** start of ENTRIES **

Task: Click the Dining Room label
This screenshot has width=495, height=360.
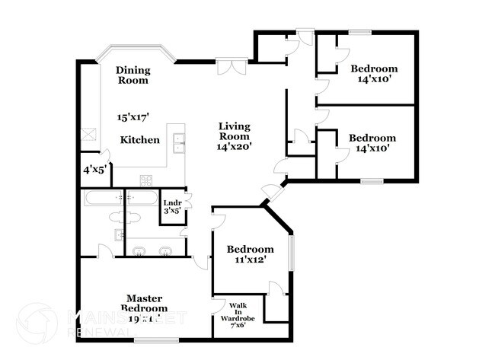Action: (133, 75)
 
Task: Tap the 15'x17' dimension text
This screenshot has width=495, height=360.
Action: (133, 117)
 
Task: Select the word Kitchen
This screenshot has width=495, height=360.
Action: (140, 140)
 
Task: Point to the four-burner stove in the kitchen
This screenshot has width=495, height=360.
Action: (145, 180)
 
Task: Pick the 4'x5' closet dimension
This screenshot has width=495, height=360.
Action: (94, 170)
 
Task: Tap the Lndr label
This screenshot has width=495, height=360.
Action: (172, 202)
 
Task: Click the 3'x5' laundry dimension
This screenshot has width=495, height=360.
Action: (172, 212)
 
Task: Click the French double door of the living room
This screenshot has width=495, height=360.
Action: (230, 68)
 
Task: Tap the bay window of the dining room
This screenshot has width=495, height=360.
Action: (136, 49)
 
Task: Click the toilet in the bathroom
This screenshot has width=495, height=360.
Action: (131, 218)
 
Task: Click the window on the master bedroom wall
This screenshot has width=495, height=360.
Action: (156, 339)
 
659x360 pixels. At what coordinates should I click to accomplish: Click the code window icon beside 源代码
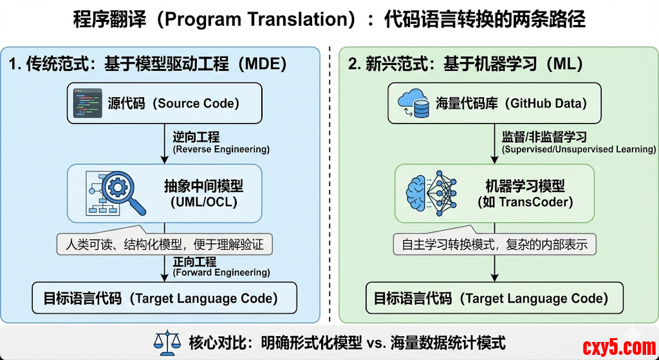(x=87, y=102)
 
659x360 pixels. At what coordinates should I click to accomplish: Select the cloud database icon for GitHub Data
(x=414, y=103)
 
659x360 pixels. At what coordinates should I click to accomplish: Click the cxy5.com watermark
(x=618, y=348)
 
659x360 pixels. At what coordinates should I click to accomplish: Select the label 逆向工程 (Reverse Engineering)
(x=221, y=142)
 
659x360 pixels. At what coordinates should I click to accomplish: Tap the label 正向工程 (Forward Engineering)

** end of ENTRIES **

# WHAT IS ASKED
Reproduce the rows word for word, from the line with "Task: Click the toilet in the bathroom" up to and including the line with "Action: (156, 339)".

# THE COMPLETED TASK
Task: Click the toilet in the bathroom
This screenshot has width=495, height=360.
Action: (131, 218)
 
Task: Click the window on the master bedroom wall
This screenshot has width=495, height=360.
Action: (156, 339)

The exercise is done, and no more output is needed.